▸ **Task details**: Rewrite the entries below, changing "logo" to "icon" wherever it occurs and leaving everything else unchanged.

▸ **Source material**:
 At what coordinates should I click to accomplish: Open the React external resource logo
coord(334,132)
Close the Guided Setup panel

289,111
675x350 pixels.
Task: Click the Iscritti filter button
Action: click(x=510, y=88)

▸ **Solution to this exercise**:
 At what coordinates should I click to accomplish: Open the React external resource icon
coord(334,132)
Close the Guided Setup panel

289,111
675x350 pixels.
Task: Click the Iscritti filter button
Action: click(x=510, y=88)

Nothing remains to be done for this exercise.